**DATA RECORDS:**

=== Section Start ===

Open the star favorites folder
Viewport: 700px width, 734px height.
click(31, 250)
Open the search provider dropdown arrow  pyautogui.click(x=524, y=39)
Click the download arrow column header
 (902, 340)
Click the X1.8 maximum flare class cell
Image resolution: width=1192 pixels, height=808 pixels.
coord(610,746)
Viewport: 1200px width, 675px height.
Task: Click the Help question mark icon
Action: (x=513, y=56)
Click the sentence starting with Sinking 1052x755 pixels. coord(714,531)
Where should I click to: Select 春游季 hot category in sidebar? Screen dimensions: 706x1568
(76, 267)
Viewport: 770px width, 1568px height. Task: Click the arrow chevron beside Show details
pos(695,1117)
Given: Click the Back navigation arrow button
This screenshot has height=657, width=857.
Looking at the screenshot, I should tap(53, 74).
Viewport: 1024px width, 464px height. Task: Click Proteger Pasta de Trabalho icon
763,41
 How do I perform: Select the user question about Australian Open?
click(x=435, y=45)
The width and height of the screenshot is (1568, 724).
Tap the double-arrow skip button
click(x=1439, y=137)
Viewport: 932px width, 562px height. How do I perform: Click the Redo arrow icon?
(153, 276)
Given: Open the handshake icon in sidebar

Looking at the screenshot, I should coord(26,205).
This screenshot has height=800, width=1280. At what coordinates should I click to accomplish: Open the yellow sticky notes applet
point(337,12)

=== Section End ===

**TASK INSTRUCTIONS:** Write out every record verbatim.

**TASK OUTPUT:**
Open the star favorites folder
Viewport: 700px width, 734px height.
click(31, 250)
Open the search provider dropdown arrow  pyautogui.click(x=524, y=39)
Click the download arrow column header
 (902, 340)
Click the X1.8 maximum flare class cell
Image resolution: width=1192 pixels, height=808 pixels.
coord(610,746)
Viewport: 1200px width, 675px height.
Task: Click the Help question mark icon
Action: (x=513, y=56)
Click the sentence starting with Sinking 1052x755 pixels. coord(714,531)
Where should I click to: Select 春游季 hot category in sidebar? Screen dimensions: 706x1568
(76, 267)
Viewport: 770px width, 1568px height. Task: Click the arrow chevron beside Show details
pos(695,1117)
Given: Click the Back navigation arrow button
This screenshot has height=657, width=857.
Looking at the screenshot, I should tap(53, 74).
Viewport: 1024px width, 464px height. Task: Click Proteger Pasta de Trabalho icon
763,41
 How do I perform: Select the user question about Australian Open?
click(x=435, y=45)
The width and height of the screenshot is (1568, 724).
Tap the double-arrow skip button
click(x=1439, y=137)
Viewport: 932px width, 562px height. How do I perform: Click the Redo arrow icon?
(153, 276)
Given: Open the handshake icon in sidebar

Looking at the screenshot, I should coord(26,205).
This screenshot has height=800, width=1280. At what coordinates should I click to accomplish: Open the yellow sticky notes applet
point(337,12)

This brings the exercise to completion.